EXERCISE PROMPT: In the data below, add 103 to every coordinate in the answers, and write out again each line from the line with "Where should I click to: Close" to the line with "pos(256,147)", both included, requests and all.

DATASET RECORDS:
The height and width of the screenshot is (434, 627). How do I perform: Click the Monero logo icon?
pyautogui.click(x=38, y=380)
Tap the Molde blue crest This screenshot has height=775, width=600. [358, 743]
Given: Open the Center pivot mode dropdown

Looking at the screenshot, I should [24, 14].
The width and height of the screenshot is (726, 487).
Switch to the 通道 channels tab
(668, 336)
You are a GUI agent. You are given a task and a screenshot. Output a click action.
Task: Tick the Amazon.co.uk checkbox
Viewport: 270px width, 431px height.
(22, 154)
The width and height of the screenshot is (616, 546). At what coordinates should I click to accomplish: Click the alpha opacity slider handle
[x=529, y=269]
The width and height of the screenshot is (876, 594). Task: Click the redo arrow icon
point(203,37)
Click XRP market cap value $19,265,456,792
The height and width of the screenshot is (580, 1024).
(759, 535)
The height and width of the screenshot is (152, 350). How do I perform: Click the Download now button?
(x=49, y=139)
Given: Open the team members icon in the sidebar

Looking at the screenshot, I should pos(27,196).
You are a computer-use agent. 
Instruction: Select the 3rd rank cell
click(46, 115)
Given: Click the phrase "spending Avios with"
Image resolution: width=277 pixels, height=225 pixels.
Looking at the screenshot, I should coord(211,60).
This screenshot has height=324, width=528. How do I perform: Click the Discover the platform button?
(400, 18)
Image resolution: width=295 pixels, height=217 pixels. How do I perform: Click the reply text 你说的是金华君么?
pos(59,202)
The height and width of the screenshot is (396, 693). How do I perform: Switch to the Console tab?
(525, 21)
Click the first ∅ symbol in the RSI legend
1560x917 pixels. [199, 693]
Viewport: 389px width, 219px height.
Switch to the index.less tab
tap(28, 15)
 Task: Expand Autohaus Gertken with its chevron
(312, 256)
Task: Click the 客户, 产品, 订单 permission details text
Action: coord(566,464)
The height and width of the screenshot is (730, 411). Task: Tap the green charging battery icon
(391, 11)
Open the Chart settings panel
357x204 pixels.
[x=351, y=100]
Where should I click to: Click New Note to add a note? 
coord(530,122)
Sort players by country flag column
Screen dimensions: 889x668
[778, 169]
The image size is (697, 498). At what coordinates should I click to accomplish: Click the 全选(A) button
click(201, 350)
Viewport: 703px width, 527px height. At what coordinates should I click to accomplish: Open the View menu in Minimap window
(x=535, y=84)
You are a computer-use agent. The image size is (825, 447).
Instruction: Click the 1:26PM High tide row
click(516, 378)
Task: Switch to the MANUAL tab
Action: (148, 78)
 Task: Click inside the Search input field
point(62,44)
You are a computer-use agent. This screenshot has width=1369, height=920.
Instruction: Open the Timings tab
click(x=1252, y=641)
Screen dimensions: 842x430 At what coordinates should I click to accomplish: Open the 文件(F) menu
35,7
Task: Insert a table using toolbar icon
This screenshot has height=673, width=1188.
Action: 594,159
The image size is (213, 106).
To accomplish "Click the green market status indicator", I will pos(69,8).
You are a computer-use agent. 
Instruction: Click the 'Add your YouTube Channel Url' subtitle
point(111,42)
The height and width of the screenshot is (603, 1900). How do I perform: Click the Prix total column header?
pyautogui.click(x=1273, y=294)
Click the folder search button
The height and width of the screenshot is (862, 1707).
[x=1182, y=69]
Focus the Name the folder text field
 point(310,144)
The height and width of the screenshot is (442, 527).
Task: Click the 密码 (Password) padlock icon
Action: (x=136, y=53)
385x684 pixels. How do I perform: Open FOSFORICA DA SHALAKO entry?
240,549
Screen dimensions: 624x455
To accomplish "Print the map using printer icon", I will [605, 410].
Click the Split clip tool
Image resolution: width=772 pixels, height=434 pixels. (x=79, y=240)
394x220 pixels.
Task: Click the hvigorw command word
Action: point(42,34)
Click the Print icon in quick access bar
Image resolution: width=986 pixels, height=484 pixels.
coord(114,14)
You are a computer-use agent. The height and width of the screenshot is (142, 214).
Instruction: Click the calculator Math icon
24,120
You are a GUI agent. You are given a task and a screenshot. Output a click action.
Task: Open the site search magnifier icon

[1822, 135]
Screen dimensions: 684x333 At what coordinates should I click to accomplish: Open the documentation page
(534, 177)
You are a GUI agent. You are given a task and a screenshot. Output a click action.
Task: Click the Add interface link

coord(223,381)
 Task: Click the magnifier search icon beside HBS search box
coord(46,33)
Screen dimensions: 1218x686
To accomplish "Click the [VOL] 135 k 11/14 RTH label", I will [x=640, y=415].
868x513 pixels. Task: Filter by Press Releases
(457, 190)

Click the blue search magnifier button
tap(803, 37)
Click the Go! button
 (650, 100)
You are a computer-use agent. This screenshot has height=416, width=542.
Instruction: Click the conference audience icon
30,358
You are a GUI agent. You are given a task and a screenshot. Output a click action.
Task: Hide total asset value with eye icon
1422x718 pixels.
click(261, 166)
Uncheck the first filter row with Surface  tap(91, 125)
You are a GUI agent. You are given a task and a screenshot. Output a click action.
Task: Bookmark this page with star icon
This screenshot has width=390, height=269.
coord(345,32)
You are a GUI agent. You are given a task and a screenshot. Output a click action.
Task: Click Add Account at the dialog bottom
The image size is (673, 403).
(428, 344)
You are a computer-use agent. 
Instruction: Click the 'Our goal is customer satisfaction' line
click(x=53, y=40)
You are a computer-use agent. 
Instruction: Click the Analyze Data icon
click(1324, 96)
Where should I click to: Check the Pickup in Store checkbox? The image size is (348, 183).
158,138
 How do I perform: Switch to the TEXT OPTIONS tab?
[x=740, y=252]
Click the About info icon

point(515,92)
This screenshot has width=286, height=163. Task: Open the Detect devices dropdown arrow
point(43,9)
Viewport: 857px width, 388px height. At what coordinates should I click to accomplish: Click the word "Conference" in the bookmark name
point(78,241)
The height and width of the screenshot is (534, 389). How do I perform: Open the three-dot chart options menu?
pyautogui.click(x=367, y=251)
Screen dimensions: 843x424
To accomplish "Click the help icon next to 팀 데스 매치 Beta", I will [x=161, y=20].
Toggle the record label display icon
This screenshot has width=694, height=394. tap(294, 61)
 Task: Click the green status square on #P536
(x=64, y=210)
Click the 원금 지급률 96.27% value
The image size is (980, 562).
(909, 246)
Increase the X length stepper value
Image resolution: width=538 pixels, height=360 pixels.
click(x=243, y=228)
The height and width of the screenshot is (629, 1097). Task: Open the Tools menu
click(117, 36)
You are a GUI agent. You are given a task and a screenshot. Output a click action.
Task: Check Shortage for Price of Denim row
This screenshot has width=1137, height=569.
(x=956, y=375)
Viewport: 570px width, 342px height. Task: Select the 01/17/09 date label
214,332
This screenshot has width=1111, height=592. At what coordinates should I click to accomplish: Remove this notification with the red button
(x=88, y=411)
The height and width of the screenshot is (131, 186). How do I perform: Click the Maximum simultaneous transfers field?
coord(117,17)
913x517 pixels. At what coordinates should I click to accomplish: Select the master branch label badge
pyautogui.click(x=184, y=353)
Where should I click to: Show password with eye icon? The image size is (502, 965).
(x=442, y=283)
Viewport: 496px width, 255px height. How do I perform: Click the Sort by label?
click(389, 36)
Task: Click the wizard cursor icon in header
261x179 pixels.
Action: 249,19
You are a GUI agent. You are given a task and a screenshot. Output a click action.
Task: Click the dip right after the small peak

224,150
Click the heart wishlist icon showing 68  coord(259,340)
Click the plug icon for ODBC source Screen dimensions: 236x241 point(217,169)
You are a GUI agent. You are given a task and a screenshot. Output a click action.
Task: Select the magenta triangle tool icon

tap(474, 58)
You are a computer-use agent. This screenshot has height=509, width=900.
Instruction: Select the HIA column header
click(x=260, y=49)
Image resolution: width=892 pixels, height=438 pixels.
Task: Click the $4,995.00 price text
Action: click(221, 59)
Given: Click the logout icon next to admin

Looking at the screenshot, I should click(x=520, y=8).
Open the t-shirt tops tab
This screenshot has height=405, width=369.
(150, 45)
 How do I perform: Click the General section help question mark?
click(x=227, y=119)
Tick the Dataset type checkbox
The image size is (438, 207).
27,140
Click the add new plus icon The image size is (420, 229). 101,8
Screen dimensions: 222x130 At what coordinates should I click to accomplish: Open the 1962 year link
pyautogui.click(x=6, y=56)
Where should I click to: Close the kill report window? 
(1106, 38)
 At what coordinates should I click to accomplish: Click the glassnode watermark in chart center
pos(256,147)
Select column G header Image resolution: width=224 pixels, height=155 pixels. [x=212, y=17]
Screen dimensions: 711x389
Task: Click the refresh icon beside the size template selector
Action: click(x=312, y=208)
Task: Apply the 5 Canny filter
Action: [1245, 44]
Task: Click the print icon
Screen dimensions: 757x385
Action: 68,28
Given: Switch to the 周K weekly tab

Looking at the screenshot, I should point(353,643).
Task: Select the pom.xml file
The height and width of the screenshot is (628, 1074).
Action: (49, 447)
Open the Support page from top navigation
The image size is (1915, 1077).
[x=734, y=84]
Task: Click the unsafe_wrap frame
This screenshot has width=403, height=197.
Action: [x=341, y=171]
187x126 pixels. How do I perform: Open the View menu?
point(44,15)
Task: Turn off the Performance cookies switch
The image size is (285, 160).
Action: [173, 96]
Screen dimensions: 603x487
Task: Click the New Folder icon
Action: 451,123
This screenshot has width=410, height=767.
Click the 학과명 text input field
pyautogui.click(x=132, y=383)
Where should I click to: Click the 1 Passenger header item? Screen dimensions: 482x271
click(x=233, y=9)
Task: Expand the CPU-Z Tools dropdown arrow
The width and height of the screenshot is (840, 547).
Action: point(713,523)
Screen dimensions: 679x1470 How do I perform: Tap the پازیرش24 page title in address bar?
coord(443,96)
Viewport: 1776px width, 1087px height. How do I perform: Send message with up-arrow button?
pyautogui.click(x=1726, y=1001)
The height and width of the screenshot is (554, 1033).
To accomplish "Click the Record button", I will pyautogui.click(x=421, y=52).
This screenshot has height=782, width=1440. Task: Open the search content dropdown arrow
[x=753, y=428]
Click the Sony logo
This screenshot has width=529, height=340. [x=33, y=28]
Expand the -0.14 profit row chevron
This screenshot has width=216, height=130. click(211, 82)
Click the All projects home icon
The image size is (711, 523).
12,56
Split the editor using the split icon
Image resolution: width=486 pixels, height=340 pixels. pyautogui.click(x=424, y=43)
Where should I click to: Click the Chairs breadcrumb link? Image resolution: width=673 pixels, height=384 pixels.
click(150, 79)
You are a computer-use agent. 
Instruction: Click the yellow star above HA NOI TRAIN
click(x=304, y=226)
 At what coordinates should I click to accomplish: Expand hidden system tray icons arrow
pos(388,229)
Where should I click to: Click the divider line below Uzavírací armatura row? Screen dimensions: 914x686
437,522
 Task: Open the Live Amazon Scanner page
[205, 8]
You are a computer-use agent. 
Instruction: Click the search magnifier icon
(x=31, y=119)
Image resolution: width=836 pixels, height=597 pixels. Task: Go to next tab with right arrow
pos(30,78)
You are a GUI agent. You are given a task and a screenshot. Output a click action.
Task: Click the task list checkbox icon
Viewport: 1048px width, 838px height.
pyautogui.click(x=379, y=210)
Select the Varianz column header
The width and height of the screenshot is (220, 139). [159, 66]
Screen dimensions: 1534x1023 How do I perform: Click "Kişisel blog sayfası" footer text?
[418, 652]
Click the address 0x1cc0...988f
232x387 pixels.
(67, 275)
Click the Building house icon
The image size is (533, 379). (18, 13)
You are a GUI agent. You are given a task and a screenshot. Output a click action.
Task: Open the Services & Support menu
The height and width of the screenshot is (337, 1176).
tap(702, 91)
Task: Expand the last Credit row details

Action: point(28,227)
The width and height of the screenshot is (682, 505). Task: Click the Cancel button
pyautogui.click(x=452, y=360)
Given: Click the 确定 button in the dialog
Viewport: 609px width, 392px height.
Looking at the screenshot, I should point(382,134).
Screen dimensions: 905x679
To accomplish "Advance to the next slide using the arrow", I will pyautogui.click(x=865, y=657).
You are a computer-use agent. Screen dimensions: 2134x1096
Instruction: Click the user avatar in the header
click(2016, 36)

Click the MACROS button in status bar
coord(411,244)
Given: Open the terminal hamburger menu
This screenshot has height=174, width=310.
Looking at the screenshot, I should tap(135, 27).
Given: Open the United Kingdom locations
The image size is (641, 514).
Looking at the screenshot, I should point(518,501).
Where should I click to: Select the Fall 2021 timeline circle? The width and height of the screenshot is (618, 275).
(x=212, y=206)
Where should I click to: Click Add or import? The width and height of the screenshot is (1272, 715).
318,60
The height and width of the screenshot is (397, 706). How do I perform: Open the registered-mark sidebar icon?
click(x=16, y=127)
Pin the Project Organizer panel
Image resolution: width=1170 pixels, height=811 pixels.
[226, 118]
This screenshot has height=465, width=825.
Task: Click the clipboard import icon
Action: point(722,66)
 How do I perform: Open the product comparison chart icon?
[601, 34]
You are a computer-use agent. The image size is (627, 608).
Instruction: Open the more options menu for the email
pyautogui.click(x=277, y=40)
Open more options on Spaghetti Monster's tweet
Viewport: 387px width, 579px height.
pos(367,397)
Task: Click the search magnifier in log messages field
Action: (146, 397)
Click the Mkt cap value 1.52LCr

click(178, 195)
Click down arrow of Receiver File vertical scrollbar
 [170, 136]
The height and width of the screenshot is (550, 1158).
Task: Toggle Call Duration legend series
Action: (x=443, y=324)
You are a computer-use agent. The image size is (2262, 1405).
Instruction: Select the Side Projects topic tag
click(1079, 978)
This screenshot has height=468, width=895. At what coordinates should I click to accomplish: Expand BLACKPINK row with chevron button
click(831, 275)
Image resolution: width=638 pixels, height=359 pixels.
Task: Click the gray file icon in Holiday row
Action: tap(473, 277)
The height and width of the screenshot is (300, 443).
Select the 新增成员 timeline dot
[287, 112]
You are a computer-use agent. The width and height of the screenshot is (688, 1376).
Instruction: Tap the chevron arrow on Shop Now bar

FINISHED ANSWER:
Where should I click to: Close the kill report window? 
(1209, 141)
 At what coordinates should I click to accomplish: Click the glassnode watermark in chart center
pos(359,250)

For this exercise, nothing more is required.